“Unicamp estuda ampliar alcance do ProFIS”, afirma novo coordenador do Programa

Enviado por Camila Delmondes em Qui, 27/05/2021 - 11:35

Ao assumir a coordenação do Programa de Formação Interdisciplinar Superior (ProFIS) da Unicamp, em maio deste ano, o docente do Departamento de Saúde Coletiva (DSC) da Faculdade de Ciências Médicas (FCM), Flávio César de Sá, disse que a Unicamp já conta com estudos que visam ampliar a oferta de vagas, em Campinas, e implantar oportunidade similar no município de Limeira.

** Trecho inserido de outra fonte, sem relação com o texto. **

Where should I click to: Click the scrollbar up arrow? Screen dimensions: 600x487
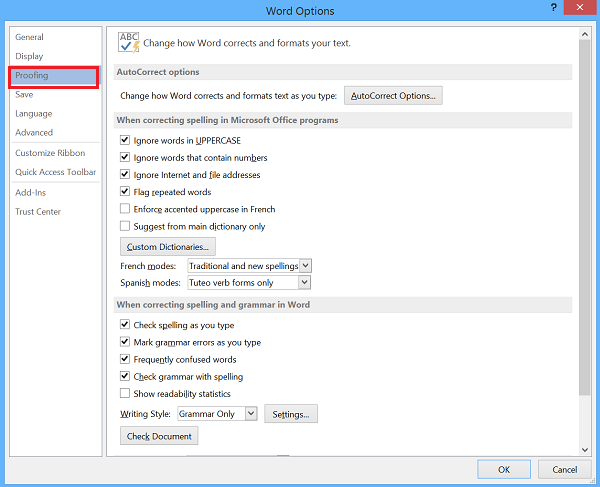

“O ProFIS é a melhor iniciativa de inclusão da Universidade brasileira. Ao distribuir as vagas pelas escolas públicas, acolhe toda uma diversidade de bairros e diferentes realidades regionais que o vestibular, mesmo com as ações afirmativas, não consegue abranger”, afirmou.

Formado em Medicina, com residência médica, especialização em Saúde Pública e doutorado em Saúde Coletiva pela Unicamp, Flávio de Sá realizou pós-doutorado em Bioética Clínica, na universidade norte-americana de Cornell. Dono de uma visão crítica sobre as formas de acesso à universidade pública, no Brasil, ele destaca o papel desempenhado pelo programa da Unicamp no combate à desigualdade social.

“O ProFIS permite o acesso a jovens que, de outra forma, não teriam conseguido fazer um curso superior, muito menos na Unicamp. O bom desempenho que a grande maioria dos egressos do ProFIS alcança nos cursos em que ingressam demonstra, cabalmente, que o vestibular é uma barreira na maior parte das vezes injusta, que apenas reforça a desigualdade que consome nosso país”, disse.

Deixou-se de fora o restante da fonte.